━━━━━ Excerpted passage

The forest hike became a narrow climb into the mountain.
We climbed up and up, at times on a very narrow path that was washed away by the previous day’s rains.
Peggy kept good footing, always leading ahead and looking backward often, to make sure we were behind her, and had no taken another path.

When we nearly got to the peak of Chimera, we saw a local older man walking down the hill.
The minute he saw Peggy, he picked up some big stones to throw at her.
She started barking in fear.
I called to the man and asked him not to throw the stones.
I told him Peggy was a good dog.

The man pointed to her mouth and said something to the effect that she was drooling.
Of course she was drooling, we had been walking for a long time, mostly up a steep mountain slope.
I called Peggy to come near me.
She came and stood by my leg.
Again I asked the man not to throw his stones.

He was afraid to continue, and pointed to a higher path and motioned for me to take the dog up there so he could cross safely.
I did as he asked.
I took Peggy up the path and waited for him to cross on the narrow lower path.
He only dropped the big stones that he had carried after we disappeared around the bend.

On the top of the pass, there was a higher Chimera fire field, but the recent rains had blocked the gas vents, preventing the flames from appearing in the wet, rocky soil.

A long descent on a rocky path took us down the mountain.
The forest around us was beautiful, and Peggy the dog continued to lead the way.
When we reached the lower Chimera area, we could see the flames from a distance, and we got excited.

A natural rocky platform covered the area.
The flames rose out of the ground from small caverns, the flames looking like golden spirits dancing.

I could see pieces of sausage that previous visitors had grilled in the fire.
I gathered all the pieces of meat I could find, and fed them to Peggy, who was delighted to eat anything.
She was able to drink from the creeks, but we were carrying no food a dog would enjoy.

When we left the forest, we walked on a well kept trail with stone steps.
People come at night to see the Chimera flames, and they walk up this steep but short part of the trail using flashlights to light their way.

The flames rising from the rocks were amazing.
It wasn’t like lava or like smoke, it was a flame that is said to have been continuously burning since ancient times.

Right here, on the slopes of Mount Olympus, in this field of Chimera fire, is where the eternal burning flame symbol of the Olympic torch originated.

Seeing the flames coming from the rocks, standing on Mount Olympus, the domain of the legendary Chimera fire breathing dragon, I felt real awe and joy.

The story of Chimera is mentioned in ancient Greek books as early as the 2nd century A.D.

"King Iobates of Lycia (Lykia) ordered the Warrior Bellerophon, to slay Chimera (Khimaira), hoping that Bellerophon would be destroyed by the beast.

Even a large quantity of men could not subdue Chimera, let alone one person.
For Chimera was a single beast, that had the force of three beasts.
The fore part of her body was that of a lion, and the hind part that of a dragon, while the middle was that of a goat.

━━━━━━━━━━
━━━━━ Items

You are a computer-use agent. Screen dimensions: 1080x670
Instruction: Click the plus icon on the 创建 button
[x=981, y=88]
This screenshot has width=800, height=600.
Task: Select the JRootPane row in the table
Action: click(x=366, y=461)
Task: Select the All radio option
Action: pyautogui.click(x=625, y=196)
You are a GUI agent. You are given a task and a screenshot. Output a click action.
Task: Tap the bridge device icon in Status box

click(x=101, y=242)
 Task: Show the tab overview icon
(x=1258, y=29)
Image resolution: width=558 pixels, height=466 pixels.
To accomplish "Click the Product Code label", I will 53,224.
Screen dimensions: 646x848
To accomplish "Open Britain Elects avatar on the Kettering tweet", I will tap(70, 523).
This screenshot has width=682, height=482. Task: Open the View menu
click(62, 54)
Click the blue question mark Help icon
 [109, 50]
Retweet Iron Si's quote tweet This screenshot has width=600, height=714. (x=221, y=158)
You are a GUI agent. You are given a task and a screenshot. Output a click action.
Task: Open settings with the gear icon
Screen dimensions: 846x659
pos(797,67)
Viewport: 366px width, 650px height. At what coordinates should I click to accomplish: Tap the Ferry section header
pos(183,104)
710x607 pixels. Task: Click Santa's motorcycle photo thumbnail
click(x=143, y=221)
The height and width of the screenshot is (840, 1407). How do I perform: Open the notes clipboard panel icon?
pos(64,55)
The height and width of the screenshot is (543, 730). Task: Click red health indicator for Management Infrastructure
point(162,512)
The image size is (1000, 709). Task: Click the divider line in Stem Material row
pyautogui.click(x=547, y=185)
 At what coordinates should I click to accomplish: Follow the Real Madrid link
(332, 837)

━━━━━━━━━━

Please carry on the account of the hike to the Chimera flames, picking up right after its final sentence.

Final result
With the body of a lion, the tail and claws of a dragon (drakon), the heads of a goat and of a snake, the Chimera breathed out flames of fire.

It had reeked havoc in the countryside and had ravaged the herds.
It was allegedly reared by Amisodarus, the king of Caria, who was said to have brought up the monster Chimera, as revenge for the death of his sons Atymnius and Maris, who were slain at Troy.

Bellerophon mounted Pegasus, his white winged horse born of Medusa and Poseidon, and flying high into the air, he was able to force the Chimera to take refuge underground, with the force of his bow and arrows."

After the fire fields, we walked down towards the ruins of Olympus city and the village of Çirali, looking for a place to eat lunch.
We walked along the beach road, where most guesthouses and restaurants were located.
We stopped in a market and bought some sausages to feed Peggy the dog.
Other scary street dogs threatened Peggy, and this time it was our turn to protect her from the dogs.
I chased away the dogs and even fed them some of the sausages I bought.

While we ate our late lunch, Peggy sat by the door of the restaurant waiting for us.
She followed us back to the guesthouse, and followed us as we went to eat dinner, always waiting outside until we finished.
Even now, as I write this, Peggy sleeps outside the door of our cabin.

I do not know what will happen tomorrow, when it is time for us to leave Çirali for Antalya.
She is a big dog, and local people seemed not to see how sweet she is.
They only see her size and are afraid of her.
When we walked through town, even though they could see that she was not an aggressive dog, they eyed her with suspicion.

I truly wish she will find a loving home...
She is so sweet and truly deserves to be cherished loved....
I find myself so concern for my beloved Peggy...
How quickly do we fall in love....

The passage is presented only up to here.